Performance Improvements

JDK-8318446: C2 - "MergeStores"
This is an internal fix to the Java Hotspot Compiler (C2), improvement in terms of array store operations. 

Array store operation refers to process of writing values to the array index. Earlier the compiler was merging primitive stores such a way which was causing assertion failures and even incorrect optimizations. 

Using Unsafe and BALE (Internal to JDK, jdk.internal.util.ByteArrayLittleEndian) were alternatives but both are not good considering Unsafe is something we should move away from and BALE may slow down things.

JDK-8340821: FFM API Bulk Operations
This includes performance enhancement in Foreign Function & Memory (FFM) API. The basic idea was to handle specific memory segments code directly in Java instead of using native code.
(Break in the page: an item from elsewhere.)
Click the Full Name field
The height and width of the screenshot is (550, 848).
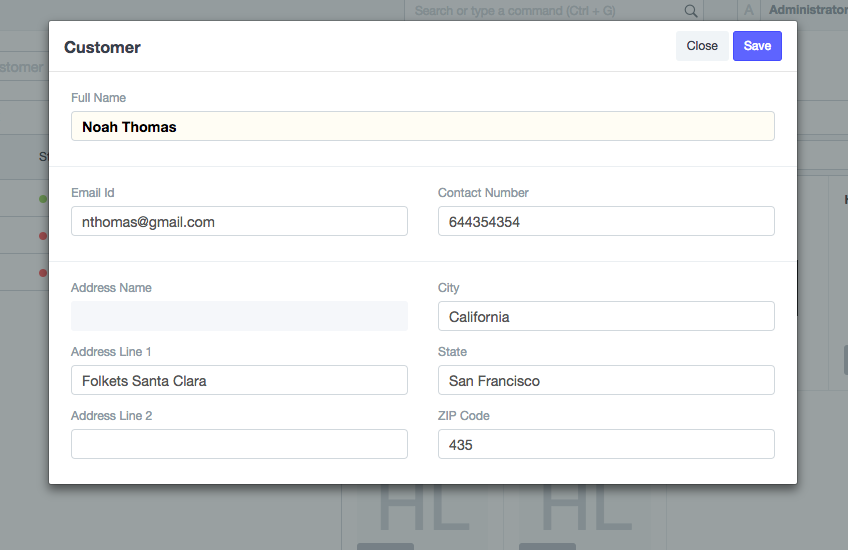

By reducing the overhead of converting native code to Java.

JDK-8180450: Secondary Super Cache Scaling
This was a bug in secondary super cache. Specifically in instanceof operation when multiple threads frequently checks the type in succession the cache was becoming unstanble and overall performance was hammered in rare workloads. 
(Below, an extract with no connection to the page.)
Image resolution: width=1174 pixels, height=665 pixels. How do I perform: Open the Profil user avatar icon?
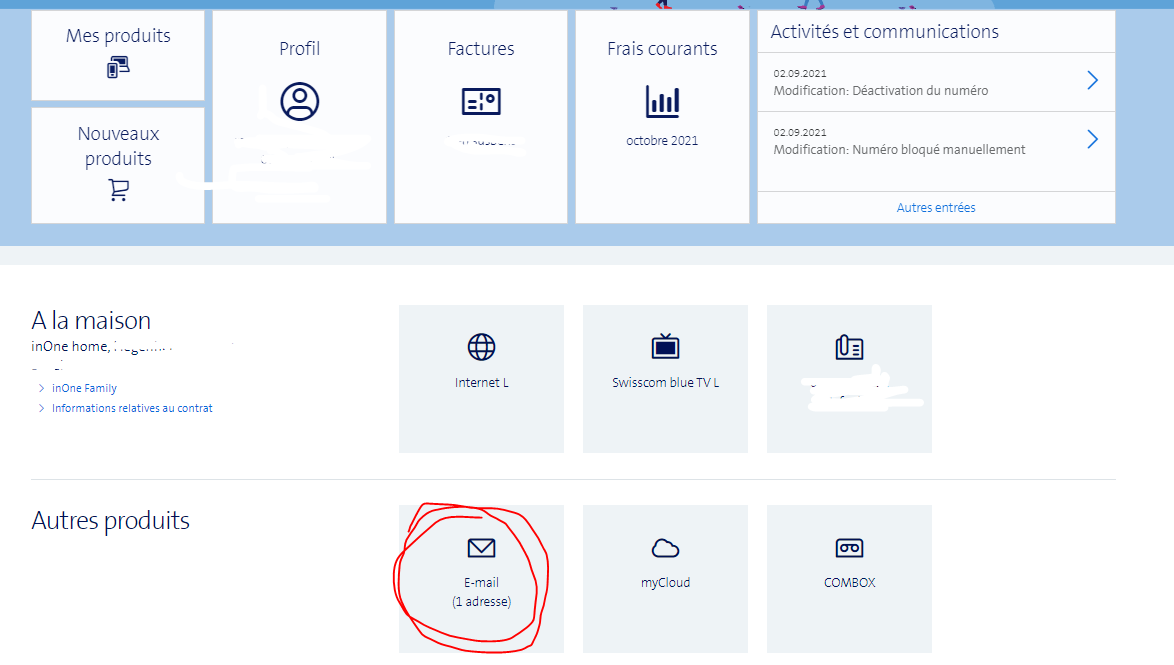click(x=300, y=101)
JDK-8336856: String Concatenation
Before this enhancement Java would do extra calculations especially with different data types like int, long, double etc. which was slowing down the overall concatenation. After this change Java has reduced unneccessary work to improve the overall performance.

JEP-474: ZGC
This change in ZGC (Z Garbage Collector) aims to enhance performance by focusing on generational garbage collection, which manages short-lived and long-lived objects more efficiently. Moving in a direction to make generational GC mode as default.

JEP-450: Compact Header
Reduce object header size to save ~20% memory. Considering, approx header sizes are around 12-16 bytes and object sizes are 32-64 bytes.

Summay

This video was having many things which were new to me. It helped me in getting more understanding of internal workings and progress happening around the performance aspect. I tried to simplify these updates as much as possible. I may dig down into each going forward for more in depth learning and better understanding.

Apparently, there are other improvements also mentioned which will be the focus for upcoming months on top of these. These updates may look abstract and at first, may sound not making huge impact but by taking a close look it's moving in a direction of high optimization and efficiency.